- _Goal of the exercise_:
Update everything from the line containing "Task: Click the strategy" down to the line containing "Looking at the screenshot, I should pos(120,440)." by replacing "Color" with "Font", and give those lines again with everything else unchanged.

- _The data_:

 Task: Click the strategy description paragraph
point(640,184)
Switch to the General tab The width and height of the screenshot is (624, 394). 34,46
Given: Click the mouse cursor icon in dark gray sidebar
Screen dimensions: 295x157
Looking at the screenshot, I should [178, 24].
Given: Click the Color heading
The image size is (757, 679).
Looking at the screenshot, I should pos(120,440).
==
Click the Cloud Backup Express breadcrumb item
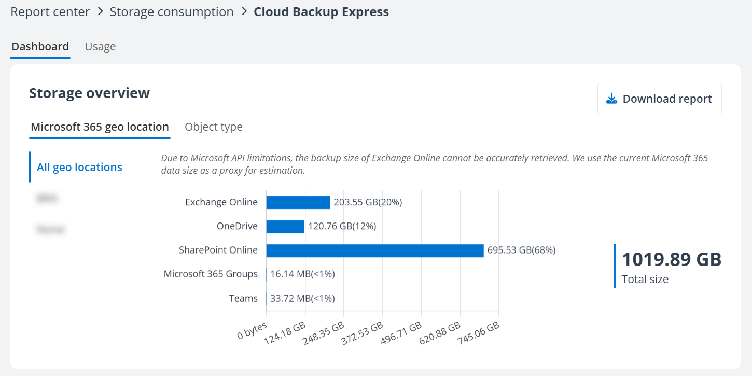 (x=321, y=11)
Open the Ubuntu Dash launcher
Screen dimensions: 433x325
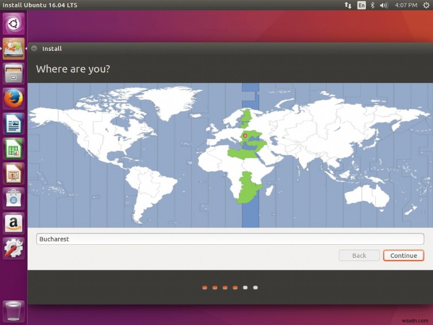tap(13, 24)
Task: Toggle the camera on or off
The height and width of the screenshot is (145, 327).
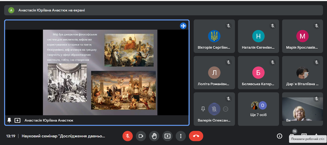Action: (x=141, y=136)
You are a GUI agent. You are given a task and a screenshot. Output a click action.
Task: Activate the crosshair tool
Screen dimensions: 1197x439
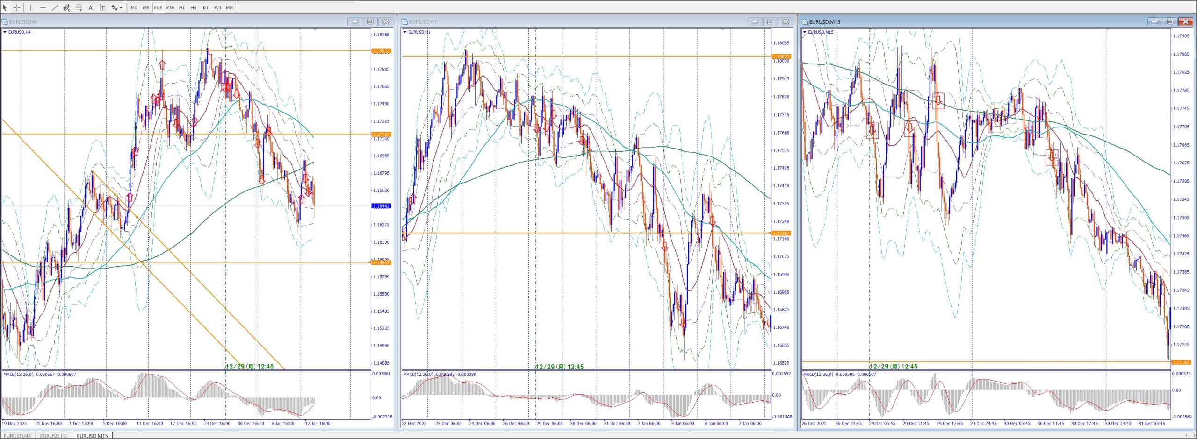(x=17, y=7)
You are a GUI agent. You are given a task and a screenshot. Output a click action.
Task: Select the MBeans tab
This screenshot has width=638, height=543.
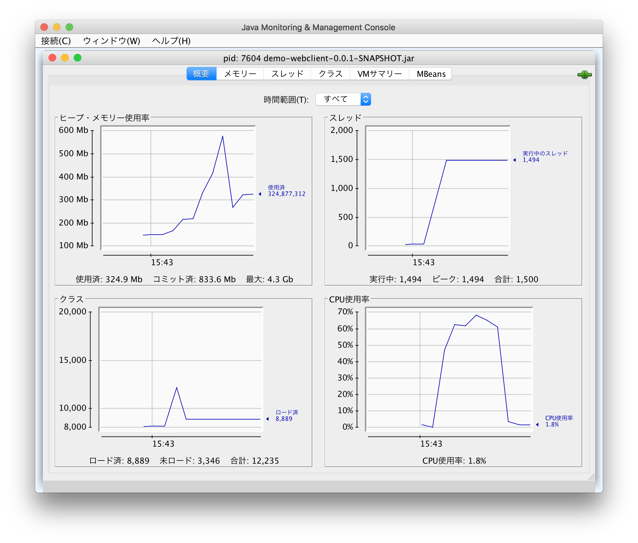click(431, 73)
---
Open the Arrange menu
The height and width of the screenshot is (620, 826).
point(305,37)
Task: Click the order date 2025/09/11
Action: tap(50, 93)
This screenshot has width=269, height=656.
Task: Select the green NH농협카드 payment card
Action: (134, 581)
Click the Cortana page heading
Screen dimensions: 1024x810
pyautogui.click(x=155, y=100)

- _The output_:
 Task: Click the strategy description paragraph
point(640,184)
Switch to the General tab The width and height of the screenshot is (624, 394). 34,46
Given: Click the mouse cursor icon in dark gray sidebar
Screen dimensions: 295x157
Looking at the screenshot, I should [178, 24].
Given: Click the Font heading
The image size is (757, 679).
Looking at the screenshot, I should pos(120,440).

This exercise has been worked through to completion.